0

I manage a number of databases on unix servers, and do daily backups of these databases using mysqldump. Since (some of) these databases are very large (20+Gb), I usually zip the backup .sql files using bzip2, to get compressed bz2 files.

As part of the backup process, I check that the size of the new backup file is greater than or equal to the size of the previous backup file - we are adding data to these databases on a daily basis, but very rarely remove data from these databases.

The check on the backup file size is a check on the quality of the backup - given that our databases primarily only grow in size, if the new backup is smaller than the old backup, it means either a) something has been removed from the database (in which case, I should check out what...) or b) something went wrong with the backup (in which case, I should check out why...).

However, if I compare the sizes of the bz2 files - for example, using comparison (using test) of stat %s, even though the database has increased in size, the bz2 files may have shrunk - presumably because of more efficient compression.

So - how can I compare the size of the backup files?

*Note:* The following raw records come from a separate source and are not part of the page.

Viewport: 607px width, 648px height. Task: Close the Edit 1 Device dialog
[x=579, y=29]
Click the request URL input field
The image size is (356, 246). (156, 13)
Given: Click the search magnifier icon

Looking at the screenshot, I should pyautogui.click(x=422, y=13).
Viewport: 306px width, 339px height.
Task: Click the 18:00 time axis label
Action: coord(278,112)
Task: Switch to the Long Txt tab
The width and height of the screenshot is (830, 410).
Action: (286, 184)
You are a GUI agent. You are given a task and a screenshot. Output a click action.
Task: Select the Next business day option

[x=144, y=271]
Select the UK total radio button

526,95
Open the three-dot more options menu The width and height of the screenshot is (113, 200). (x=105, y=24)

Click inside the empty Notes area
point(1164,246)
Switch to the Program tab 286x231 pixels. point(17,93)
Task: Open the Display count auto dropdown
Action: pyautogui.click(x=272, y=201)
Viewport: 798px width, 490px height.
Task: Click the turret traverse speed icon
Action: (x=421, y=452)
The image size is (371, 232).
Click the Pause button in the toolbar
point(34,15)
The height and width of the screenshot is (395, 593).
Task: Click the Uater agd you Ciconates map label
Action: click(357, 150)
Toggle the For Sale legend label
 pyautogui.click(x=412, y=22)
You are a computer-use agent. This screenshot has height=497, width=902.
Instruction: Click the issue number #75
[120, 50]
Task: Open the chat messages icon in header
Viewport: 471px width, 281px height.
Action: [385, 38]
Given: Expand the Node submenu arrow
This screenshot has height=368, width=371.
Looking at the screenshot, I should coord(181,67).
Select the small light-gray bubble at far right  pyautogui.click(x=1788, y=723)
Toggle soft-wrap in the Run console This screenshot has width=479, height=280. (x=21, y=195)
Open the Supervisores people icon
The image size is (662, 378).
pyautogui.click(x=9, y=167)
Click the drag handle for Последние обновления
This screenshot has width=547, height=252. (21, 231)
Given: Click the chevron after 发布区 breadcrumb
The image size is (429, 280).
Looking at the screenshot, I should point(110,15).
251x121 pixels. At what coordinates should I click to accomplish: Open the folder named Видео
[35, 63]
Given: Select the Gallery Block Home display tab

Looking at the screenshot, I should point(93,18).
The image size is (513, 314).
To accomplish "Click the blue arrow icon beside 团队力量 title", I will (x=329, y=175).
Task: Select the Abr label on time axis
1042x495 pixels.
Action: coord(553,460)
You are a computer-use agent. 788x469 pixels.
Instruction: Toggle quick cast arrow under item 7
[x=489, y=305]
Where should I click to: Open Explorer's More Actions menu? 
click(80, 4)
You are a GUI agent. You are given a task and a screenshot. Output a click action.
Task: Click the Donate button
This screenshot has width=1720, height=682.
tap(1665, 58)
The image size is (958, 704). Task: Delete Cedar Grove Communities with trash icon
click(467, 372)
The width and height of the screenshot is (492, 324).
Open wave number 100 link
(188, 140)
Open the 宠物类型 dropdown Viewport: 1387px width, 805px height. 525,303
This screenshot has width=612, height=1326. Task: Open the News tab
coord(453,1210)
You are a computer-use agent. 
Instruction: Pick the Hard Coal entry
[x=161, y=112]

  • One option is to decompress the previous backup file from .bz2 to .sql, and compare the sizes of these .sql files. However, given that these are quite large files (20+Gb), the compression/decompression can take a while...
  • Another option is to keep the previous backup file as .sql, and again do the comparison of the .sql files. This is my preferred option, but requires some care to make sure we don't end up with lots of .sql files lying around - because that would eat up our hard drive pretty quickly.

Alternatively, someone in the SO community might have a better or brighter idea...?

amaidment
  • 6,942
  • 5
  • 52
  • 88
  • Before I migrate this anywhere, it would be useful if you could explain why you need to check the difference in sizes between the current and previous backup files, and why this couldn't be recorded somewhere such as in a local file? Thanks. – Kev Oct 23 '12 at 22:42
  • @Kev - edited Q to add motivation for the size comparison. As to recording backup file sizes in a file (presumably before compressing) and then reading from the file to compare with stat of the new backup file - that is a possible answer to my question. – amaidment Oct 24 '12 at 07:49
  • Since size of input file is not stored in bzip2 files (unlike gzip), your best option is to store it separately. – sendmoreinfo Dec 31 '12 at 13:53

1 Answers1

0

It's possible to split the input files into parts (100MB chunks for example) and compare them separately. As size might actually also stay the same even with different input, you should generally not use it for looking for differences - instead use something like cmp to see if the files differ.

It's also possible to just cat the bz2 files of the individual parts together and get a perfectly valid multi-stream bz2 file, which can be uncompressed again in whole without any problems. You might want to look into pbzip, which is a parallel implementation of bzip and uses exactly this mechanic for parallel bzip into a multi-stream bz2 file to speed up the process on smp/multi core systems.

As to why I would suggest splitting the files into parts: Depending on your mysql setup, it might be possible that some of your parts never change, and data might actually mostly get appended at the end - if you can make sure of this, you would only have to compare small parts of the whole dump, which would speed up the process.

Still, be aware, that the whole data could change without anything added or removed, as mysql might resort data in memory (OPTIMIZE command for example could result in this)

Another way of splitting the data is possible if you use InnoDB - in that case you can just tell mysql (using my.cnf) to use one file per table, so you could a) bzip those files individually and only compare the tables which might actually have changed (in case you have static data in some of the tables) and/or b) save the last modified date of a table file, and compare that beforehand (again, this is only really useful in case you have tables with only static data)

griffin
  • 1,261
  • 8
  • 24